Given task:
From the line with "Where should I click to: Click the Raak" up to and including the line with "pyautogui.click(x=70, y=39)", switch "circle" to "dot" and leave everything else unchanged. Give back only those lines, without the pictures.

Pointing records for text and elements:
--- Begin ---

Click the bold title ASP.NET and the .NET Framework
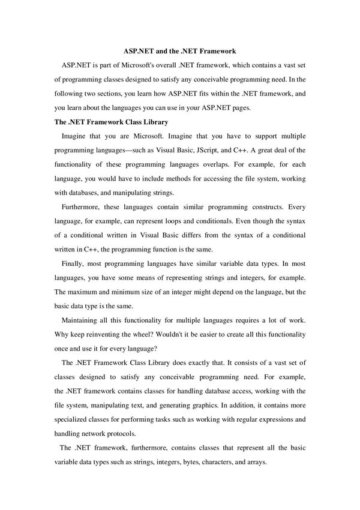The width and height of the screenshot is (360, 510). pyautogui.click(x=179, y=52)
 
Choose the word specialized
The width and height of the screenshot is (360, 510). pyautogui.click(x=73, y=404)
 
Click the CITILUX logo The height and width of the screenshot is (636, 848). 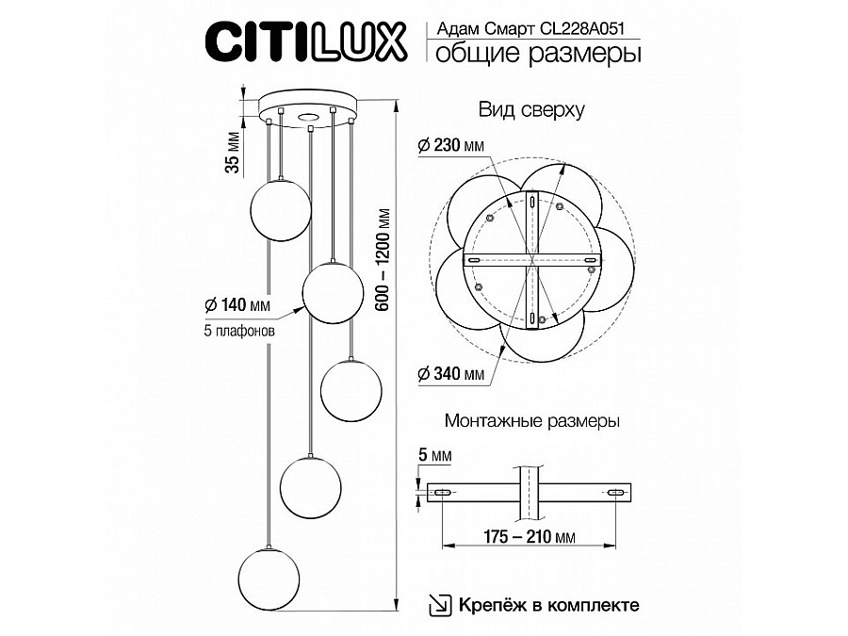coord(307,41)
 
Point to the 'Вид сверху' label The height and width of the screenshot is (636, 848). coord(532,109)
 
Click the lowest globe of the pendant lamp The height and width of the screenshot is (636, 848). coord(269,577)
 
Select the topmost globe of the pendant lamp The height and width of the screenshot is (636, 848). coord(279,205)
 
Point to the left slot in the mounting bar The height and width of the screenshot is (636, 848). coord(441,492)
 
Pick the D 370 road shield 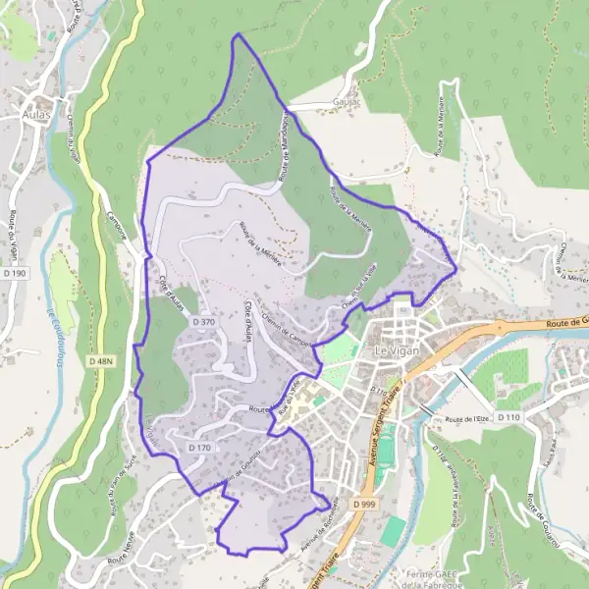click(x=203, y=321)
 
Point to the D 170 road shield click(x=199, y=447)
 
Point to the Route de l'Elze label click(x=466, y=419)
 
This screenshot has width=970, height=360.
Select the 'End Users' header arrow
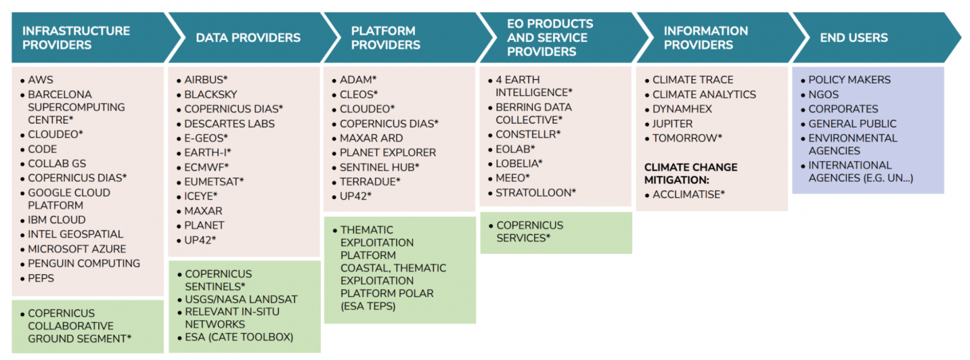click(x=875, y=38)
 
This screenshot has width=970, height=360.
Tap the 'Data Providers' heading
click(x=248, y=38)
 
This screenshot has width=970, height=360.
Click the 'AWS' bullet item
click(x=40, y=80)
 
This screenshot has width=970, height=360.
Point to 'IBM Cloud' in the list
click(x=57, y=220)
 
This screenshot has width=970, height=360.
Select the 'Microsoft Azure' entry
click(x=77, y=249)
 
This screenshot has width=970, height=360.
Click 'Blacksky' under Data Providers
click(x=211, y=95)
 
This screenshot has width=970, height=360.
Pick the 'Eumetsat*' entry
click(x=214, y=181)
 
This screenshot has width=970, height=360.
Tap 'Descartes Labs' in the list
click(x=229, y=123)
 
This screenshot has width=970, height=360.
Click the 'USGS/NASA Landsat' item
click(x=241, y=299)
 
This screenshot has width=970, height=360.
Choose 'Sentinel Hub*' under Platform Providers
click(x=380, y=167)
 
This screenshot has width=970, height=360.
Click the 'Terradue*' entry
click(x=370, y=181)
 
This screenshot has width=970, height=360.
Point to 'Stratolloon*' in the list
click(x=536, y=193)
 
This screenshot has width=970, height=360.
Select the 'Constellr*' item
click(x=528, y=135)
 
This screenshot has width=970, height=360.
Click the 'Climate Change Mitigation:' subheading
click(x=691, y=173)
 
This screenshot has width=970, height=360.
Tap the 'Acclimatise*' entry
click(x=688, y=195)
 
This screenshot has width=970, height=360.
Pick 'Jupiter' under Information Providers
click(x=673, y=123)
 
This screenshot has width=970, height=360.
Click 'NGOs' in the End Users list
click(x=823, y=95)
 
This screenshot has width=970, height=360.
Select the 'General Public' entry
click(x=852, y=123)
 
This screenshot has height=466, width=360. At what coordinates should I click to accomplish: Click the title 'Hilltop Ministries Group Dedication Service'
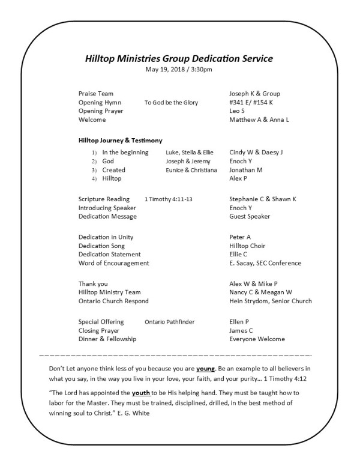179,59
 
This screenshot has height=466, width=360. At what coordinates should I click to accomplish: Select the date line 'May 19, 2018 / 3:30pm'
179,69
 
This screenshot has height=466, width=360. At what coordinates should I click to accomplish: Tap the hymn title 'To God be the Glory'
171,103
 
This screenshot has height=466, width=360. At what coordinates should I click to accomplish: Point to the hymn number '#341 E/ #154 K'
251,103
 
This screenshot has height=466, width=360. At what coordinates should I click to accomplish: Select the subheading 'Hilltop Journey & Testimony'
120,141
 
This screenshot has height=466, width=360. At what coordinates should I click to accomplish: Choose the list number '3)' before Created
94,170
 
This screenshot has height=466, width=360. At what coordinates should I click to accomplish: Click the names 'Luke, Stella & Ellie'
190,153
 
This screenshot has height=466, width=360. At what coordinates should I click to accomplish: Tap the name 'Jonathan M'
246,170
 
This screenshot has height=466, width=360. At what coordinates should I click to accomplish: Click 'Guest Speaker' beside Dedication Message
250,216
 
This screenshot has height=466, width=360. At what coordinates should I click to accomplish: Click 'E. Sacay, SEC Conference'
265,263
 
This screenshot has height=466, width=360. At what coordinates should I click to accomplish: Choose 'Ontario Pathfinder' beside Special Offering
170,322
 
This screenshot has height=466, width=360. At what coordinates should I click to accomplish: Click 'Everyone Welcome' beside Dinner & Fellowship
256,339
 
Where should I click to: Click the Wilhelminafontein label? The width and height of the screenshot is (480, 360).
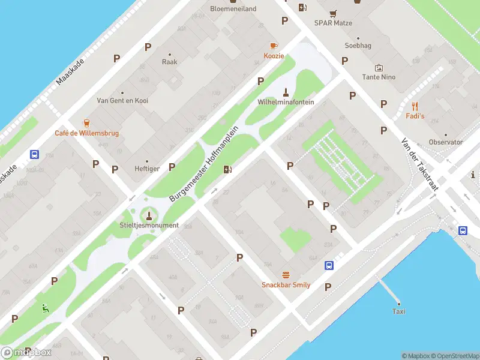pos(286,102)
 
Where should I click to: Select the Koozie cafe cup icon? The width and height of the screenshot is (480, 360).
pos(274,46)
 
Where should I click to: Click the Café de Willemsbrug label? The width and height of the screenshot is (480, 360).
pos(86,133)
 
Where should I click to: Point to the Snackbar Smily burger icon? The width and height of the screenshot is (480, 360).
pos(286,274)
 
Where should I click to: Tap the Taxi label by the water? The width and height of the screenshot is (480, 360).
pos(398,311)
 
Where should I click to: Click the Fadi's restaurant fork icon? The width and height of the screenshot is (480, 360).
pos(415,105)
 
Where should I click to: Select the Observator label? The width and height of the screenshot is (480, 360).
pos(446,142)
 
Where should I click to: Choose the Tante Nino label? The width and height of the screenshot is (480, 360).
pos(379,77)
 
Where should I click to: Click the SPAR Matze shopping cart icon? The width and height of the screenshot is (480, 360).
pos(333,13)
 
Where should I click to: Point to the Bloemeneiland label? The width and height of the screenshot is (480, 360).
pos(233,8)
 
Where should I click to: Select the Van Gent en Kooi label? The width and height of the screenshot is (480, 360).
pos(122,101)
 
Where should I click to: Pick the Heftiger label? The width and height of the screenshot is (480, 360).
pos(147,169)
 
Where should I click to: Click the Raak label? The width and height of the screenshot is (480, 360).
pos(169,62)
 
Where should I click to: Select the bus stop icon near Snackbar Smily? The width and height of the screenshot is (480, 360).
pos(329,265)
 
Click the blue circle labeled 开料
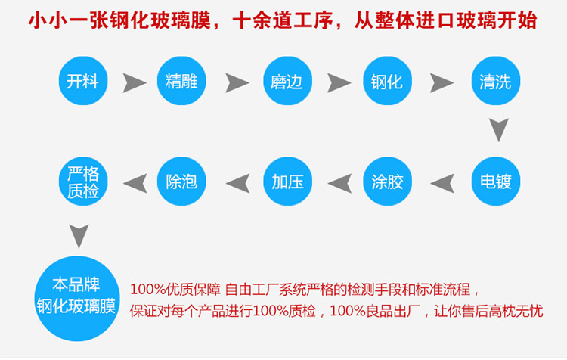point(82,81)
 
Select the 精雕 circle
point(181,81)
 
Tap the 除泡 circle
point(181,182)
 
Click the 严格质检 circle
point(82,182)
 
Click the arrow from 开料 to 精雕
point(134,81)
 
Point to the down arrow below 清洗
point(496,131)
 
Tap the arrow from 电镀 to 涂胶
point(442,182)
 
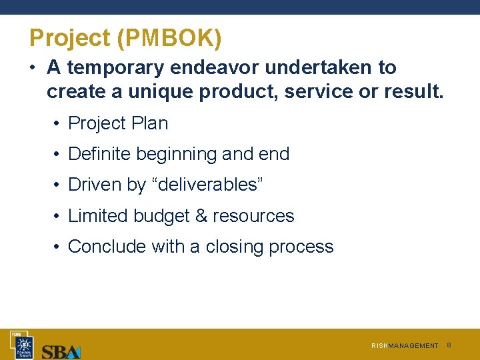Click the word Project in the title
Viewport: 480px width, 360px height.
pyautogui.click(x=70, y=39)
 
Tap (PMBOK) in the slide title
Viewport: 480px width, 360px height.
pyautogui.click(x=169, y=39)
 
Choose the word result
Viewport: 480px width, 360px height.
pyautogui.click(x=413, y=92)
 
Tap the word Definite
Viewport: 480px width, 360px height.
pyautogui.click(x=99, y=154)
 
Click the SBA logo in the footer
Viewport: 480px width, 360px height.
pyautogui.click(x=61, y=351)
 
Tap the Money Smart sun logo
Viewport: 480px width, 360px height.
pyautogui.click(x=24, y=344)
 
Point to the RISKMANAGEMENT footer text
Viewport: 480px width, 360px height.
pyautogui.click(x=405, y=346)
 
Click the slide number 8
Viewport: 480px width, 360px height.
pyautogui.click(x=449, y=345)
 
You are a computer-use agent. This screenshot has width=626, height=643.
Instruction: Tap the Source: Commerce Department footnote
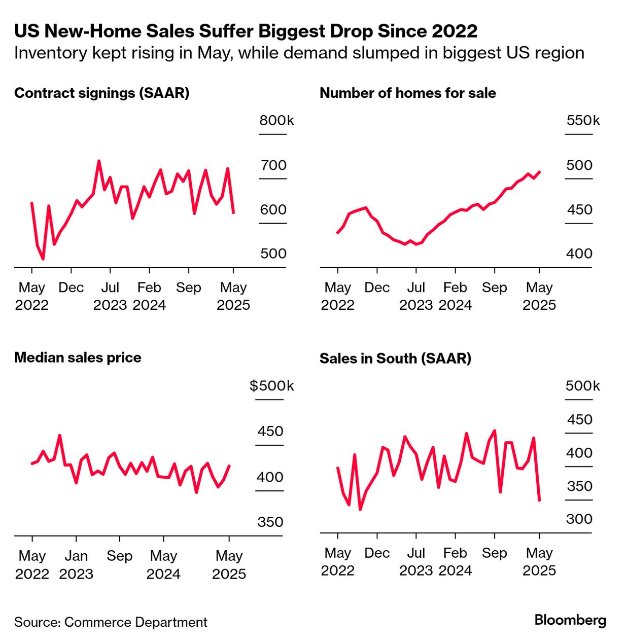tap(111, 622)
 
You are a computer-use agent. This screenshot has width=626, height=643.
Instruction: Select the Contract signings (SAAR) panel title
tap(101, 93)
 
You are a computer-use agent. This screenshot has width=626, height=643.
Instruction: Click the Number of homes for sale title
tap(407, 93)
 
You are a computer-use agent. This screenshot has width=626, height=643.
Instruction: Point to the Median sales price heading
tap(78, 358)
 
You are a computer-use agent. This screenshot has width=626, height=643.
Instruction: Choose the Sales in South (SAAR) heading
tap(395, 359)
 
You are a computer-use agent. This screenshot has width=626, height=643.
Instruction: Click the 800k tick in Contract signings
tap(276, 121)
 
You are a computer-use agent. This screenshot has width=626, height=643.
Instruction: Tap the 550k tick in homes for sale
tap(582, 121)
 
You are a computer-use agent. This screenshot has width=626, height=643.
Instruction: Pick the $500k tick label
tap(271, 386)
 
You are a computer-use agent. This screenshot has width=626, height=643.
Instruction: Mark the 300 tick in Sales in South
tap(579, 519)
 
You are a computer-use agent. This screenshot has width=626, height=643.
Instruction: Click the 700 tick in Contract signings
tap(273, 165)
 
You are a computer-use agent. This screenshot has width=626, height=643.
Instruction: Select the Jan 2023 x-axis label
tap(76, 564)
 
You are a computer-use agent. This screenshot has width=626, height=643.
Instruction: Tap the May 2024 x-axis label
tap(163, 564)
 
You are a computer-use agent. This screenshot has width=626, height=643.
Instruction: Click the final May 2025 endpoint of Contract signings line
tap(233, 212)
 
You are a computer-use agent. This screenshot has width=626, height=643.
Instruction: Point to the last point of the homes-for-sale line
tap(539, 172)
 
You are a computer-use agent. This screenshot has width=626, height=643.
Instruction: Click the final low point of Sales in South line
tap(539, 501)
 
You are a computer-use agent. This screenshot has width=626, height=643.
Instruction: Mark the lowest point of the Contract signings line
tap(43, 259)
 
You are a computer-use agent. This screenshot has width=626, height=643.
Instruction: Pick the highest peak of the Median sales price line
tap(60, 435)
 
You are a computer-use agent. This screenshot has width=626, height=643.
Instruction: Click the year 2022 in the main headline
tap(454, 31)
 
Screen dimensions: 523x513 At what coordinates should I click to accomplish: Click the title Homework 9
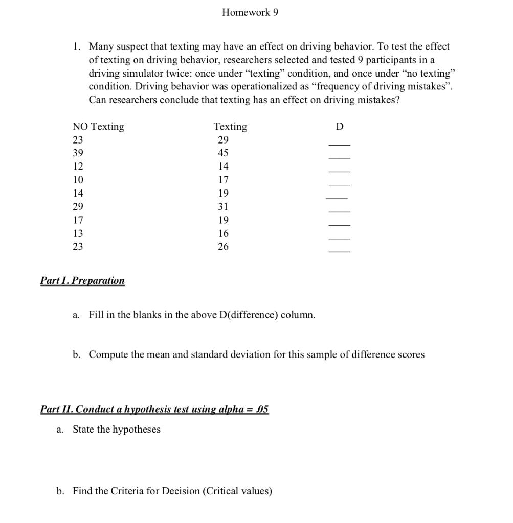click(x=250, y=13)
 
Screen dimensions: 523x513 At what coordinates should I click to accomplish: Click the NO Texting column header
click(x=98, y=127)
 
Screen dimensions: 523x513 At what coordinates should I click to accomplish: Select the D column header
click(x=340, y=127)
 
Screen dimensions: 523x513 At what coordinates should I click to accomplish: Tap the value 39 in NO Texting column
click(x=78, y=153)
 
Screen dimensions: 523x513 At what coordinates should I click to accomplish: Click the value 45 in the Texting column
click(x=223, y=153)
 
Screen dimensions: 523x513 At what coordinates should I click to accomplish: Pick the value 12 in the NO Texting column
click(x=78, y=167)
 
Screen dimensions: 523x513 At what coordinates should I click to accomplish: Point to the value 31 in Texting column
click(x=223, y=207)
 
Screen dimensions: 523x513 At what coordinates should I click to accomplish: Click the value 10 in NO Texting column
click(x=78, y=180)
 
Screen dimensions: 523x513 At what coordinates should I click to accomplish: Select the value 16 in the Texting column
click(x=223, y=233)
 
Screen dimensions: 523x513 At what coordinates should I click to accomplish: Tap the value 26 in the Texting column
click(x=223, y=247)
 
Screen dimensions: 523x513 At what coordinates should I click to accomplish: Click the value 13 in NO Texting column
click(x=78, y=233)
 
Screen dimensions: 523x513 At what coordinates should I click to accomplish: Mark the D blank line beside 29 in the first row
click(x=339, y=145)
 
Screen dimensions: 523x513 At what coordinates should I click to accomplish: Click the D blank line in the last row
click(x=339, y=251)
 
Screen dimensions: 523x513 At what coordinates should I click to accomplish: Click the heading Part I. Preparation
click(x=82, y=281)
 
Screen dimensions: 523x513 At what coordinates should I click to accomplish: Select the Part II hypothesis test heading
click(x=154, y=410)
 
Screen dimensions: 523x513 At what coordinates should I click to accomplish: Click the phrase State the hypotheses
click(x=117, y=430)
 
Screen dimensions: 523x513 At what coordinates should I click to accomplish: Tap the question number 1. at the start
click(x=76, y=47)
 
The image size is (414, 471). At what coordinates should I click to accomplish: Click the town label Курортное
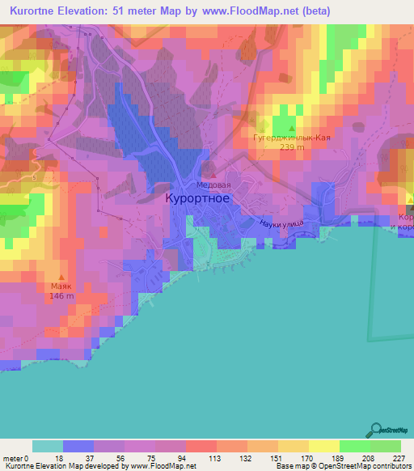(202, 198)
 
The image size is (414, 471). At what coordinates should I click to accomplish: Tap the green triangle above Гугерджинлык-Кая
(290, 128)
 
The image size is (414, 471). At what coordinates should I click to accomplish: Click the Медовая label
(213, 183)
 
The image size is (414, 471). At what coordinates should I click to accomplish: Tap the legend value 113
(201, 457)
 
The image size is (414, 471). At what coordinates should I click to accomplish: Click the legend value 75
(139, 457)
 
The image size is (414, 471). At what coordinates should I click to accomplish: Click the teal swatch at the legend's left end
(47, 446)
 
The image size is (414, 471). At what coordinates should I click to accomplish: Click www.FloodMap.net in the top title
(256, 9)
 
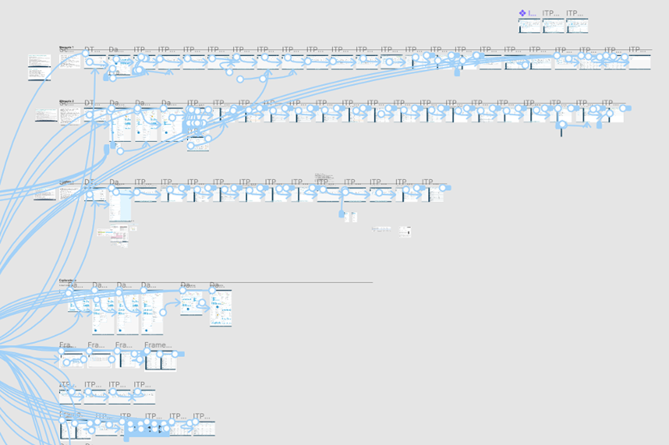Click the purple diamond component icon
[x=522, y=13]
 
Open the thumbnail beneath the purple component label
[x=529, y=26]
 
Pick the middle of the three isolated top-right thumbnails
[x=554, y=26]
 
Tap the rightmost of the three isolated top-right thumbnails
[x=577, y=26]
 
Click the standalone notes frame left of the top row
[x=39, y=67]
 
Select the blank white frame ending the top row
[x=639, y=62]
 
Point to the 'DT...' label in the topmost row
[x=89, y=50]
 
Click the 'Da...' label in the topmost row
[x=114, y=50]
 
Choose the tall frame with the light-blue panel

--- End ---

Task solution:
Where should I click to: Click the Raak label? The width and height of the screenshot is (480, 360).
pos(169,62)
 
Where should I click to: Select the bus stop icon near Snackbar Smily? The width and height of the screenshot is (480, 360).
pos(329,265)
 
Click the blue dot labeled 开料
point(82,81)
 
Select the 精雕 dot
point(181,81)
 
Tap the 除泡 dot
point(181,182)
 
Click the 严格质检 dot
point(82,182)
 
Click the arrow from 开料 to 精雕
point(134,81)
 
Point to the down arrow below 清洗
point(496,131)
 
Tap the arrow from 电镀 to 涂胶
point(442,182)
 
Click the word Project in the title
Viewport: 480px width, 360px height.
pyautogui.click(x=70, y=39)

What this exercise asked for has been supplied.